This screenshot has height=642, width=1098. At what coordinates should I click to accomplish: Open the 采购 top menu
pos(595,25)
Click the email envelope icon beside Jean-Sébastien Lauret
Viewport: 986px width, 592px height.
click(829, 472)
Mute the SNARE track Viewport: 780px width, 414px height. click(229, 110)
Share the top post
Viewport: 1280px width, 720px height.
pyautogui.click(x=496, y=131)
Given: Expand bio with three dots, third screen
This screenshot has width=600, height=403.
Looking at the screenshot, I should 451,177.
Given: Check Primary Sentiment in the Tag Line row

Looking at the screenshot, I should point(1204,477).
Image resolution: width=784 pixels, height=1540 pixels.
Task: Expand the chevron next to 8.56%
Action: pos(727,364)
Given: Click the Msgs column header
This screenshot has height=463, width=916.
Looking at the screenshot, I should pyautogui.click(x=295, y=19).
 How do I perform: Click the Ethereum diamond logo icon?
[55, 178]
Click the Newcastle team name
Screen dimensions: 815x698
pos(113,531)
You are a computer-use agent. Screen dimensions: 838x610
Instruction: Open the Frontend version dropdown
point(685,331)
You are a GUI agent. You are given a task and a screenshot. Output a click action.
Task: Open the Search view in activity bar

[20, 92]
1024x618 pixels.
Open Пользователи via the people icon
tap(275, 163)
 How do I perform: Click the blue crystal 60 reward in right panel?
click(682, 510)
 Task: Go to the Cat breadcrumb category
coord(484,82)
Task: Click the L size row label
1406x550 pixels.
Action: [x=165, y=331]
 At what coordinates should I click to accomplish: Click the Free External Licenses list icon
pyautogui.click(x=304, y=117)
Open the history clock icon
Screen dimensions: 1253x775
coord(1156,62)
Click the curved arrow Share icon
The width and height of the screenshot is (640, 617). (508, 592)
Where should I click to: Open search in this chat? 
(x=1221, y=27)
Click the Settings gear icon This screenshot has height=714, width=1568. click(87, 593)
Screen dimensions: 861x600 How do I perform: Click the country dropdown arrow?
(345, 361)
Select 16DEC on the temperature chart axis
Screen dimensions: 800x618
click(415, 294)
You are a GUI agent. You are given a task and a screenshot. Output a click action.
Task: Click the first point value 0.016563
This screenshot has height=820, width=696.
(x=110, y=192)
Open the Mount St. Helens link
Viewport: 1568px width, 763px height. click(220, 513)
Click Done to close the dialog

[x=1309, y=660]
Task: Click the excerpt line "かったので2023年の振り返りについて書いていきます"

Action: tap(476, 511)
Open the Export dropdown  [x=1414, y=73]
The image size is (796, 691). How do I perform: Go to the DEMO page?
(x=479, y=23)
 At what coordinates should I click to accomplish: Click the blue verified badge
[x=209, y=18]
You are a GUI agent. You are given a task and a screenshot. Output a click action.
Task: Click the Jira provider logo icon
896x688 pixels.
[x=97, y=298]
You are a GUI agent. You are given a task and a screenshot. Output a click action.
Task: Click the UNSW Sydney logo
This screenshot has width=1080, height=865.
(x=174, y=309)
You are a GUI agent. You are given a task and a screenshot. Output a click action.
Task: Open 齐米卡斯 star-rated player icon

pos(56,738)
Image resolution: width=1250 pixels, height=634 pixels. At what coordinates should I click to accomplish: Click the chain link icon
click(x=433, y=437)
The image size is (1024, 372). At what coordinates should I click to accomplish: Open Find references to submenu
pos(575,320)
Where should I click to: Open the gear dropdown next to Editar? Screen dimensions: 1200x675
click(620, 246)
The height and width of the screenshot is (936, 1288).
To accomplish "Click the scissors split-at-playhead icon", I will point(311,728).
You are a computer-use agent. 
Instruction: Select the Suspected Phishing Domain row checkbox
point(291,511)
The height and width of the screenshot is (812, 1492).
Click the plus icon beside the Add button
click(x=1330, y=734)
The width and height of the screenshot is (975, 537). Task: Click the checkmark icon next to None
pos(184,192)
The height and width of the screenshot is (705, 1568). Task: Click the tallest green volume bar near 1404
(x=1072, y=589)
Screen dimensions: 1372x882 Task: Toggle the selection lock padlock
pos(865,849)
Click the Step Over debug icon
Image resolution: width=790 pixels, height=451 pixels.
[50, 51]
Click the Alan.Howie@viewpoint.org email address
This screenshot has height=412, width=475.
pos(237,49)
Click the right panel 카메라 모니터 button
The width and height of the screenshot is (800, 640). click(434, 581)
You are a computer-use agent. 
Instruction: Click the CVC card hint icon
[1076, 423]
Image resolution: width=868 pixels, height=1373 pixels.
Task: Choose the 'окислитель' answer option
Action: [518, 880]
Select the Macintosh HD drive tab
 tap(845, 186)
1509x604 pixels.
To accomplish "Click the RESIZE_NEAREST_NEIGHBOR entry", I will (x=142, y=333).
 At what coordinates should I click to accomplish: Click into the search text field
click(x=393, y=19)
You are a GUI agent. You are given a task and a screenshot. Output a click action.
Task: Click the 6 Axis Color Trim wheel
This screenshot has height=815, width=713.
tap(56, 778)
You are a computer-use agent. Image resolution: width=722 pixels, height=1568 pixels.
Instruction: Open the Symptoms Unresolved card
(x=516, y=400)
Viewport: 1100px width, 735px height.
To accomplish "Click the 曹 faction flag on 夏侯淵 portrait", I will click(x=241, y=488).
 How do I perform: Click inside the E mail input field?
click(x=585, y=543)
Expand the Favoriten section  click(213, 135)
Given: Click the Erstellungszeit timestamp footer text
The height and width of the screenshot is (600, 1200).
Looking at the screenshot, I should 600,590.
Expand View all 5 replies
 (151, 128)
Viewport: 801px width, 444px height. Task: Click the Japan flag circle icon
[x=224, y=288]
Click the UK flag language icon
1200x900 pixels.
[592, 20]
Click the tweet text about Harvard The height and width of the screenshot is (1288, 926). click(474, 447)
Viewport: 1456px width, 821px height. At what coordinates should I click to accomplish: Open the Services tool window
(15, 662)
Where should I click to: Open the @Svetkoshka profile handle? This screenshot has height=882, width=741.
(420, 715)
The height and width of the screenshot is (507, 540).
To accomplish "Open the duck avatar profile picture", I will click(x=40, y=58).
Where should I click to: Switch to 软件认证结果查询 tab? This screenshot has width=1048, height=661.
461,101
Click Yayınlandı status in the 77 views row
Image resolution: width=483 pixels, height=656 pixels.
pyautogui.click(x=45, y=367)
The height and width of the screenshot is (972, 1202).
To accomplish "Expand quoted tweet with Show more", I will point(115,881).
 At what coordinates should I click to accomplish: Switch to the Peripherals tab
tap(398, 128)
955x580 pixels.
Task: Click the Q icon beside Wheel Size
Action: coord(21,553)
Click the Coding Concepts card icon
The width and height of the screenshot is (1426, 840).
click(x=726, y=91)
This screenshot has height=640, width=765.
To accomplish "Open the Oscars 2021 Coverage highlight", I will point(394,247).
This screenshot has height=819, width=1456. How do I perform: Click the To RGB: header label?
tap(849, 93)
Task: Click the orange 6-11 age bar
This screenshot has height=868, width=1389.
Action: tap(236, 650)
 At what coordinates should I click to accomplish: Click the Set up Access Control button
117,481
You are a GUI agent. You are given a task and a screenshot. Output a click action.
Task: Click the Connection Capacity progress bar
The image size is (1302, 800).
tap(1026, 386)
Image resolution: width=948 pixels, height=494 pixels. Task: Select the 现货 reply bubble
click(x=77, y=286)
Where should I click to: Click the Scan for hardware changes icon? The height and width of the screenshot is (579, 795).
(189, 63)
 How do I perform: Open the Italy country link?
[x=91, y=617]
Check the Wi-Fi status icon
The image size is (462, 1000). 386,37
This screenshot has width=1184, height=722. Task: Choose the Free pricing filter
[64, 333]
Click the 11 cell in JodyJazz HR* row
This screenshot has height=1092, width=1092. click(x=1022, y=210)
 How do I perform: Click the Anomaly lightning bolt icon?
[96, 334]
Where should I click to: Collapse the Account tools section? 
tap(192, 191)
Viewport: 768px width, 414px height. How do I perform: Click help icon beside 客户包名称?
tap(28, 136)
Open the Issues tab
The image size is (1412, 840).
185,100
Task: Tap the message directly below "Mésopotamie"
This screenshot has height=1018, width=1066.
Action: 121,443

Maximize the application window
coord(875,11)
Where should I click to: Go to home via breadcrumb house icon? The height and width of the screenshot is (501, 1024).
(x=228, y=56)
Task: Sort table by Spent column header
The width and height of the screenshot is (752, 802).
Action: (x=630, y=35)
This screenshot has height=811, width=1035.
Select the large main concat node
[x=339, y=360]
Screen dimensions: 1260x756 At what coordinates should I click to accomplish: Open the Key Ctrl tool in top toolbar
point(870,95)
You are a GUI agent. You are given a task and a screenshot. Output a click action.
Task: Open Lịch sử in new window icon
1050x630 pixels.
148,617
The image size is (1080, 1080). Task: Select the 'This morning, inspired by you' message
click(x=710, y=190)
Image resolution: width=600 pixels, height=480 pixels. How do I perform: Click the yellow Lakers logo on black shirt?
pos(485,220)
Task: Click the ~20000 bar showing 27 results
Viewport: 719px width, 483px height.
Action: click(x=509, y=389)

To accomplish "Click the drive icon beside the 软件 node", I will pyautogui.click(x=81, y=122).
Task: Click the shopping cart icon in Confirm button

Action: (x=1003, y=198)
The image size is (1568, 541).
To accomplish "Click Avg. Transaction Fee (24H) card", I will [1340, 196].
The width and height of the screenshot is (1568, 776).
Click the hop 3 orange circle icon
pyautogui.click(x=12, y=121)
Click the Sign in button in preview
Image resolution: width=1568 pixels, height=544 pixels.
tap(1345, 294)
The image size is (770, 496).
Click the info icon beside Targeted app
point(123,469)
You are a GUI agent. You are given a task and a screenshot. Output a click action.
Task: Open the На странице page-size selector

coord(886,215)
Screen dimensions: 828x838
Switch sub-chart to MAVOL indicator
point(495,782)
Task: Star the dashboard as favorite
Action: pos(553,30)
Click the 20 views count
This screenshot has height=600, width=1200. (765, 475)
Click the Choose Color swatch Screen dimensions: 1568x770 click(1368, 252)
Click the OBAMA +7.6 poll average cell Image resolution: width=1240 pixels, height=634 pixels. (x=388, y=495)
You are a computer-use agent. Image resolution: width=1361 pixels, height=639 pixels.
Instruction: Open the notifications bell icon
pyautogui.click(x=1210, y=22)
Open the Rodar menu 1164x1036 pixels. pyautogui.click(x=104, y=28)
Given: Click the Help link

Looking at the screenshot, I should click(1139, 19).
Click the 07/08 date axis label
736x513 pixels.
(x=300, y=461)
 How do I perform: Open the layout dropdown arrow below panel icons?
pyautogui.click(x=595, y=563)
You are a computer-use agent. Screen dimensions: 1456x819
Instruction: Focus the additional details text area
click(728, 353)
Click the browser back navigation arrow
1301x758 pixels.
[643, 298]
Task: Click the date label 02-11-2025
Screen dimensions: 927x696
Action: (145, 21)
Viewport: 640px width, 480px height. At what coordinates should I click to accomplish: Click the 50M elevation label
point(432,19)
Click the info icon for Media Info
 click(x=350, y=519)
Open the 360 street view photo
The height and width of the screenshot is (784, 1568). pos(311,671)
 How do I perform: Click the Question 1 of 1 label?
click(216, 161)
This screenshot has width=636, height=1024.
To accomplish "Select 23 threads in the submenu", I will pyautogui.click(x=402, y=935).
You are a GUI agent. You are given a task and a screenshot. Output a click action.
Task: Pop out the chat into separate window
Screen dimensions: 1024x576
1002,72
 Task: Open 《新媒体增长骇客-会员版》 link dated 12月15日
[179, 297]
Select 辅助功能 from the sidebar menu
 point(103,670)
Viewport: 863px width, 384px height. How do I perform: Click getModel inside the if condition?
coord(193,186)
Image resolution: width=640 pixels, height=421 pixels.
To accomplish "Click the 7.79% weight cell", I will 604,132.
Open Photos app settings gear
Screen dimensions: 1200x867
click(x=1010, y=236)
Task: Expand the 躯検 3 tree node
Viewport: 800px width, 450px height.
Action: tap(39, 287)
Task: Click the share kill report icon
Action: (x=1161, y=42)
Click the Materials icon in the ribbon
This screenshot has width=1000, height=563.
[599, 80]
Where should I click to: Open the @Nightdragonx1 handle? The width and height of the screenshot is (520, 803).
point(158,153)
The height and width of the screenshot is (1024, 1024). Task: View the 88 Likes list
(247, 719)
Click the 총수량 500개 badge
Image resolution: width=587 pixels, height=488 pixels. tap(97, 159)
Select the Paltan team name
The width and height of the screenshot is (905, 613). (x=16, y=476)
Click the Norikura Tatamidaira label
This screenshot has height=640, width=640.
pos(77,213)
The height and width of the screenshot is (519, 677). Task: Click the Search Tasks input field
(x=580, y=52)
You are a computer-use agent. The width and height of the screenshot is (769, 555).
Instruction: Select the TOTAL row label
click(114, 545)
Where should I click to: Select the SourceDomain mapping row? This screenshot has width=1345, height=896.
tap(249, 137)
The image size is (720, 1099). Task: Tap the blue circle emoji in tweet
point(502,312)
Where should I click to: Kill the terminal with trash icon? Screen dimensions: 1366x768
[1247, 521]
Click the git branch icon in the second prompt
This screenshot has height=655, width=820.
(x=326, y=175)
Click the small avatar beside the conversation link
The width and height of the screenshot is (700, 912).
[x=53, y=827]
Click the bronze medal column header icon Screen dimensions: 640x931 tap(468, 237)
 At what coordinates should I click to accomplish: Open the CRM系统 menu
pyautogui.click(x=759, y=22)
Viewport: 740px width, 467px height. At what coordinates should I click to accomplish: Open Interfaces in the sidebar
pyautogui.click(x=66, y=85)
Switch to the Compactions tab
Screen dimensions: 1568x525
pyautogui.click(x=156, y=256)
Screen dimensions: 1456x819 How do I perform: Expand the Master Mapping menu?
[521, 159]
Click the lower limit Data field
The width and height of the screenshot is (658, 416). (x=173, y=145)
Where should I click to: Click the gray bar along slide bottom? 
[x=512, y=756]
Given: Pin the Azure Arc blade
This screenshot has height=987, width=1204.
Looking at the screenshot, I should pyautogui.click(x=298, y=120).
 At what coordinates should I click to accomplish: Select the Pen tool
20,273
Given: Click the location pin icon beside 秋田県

***

Every line of the listing above that includes "will" should be copied out.

# Result of this exercise:
To accomplish "Click the scissors split-at-playhead icon", I will point(311,728).
To accomplish "Click the RESIZE_NEAREST_NEIGHBOR entry", I will (x=142, y=333).
To accomplish "Click the 曹 faction flag on 夏侯淵 portrait", I will click(x=241, y=488).
To accomplish "Open the duck avatar profile picture", I will click(x=40, y=58).
To accomplish "Expand quoted tweet with Show more", I will point(115,881).
To accomplish "Open the Oscars 2021 Coverage highlight", I will point(394,247).
To accomplish "Click the drive icon beside the 软件 node", I will pyautogui.click(x=81, y=122).
To accomplish "Click Avg. Transaction Fee (24H) card", I will [1340, 196].
To accomplish "Select 23 threads in the submenu", I will pyautogui.click(x=402, y=935).
To accomplish "Click the 7.79% weight cell", I will 604,132.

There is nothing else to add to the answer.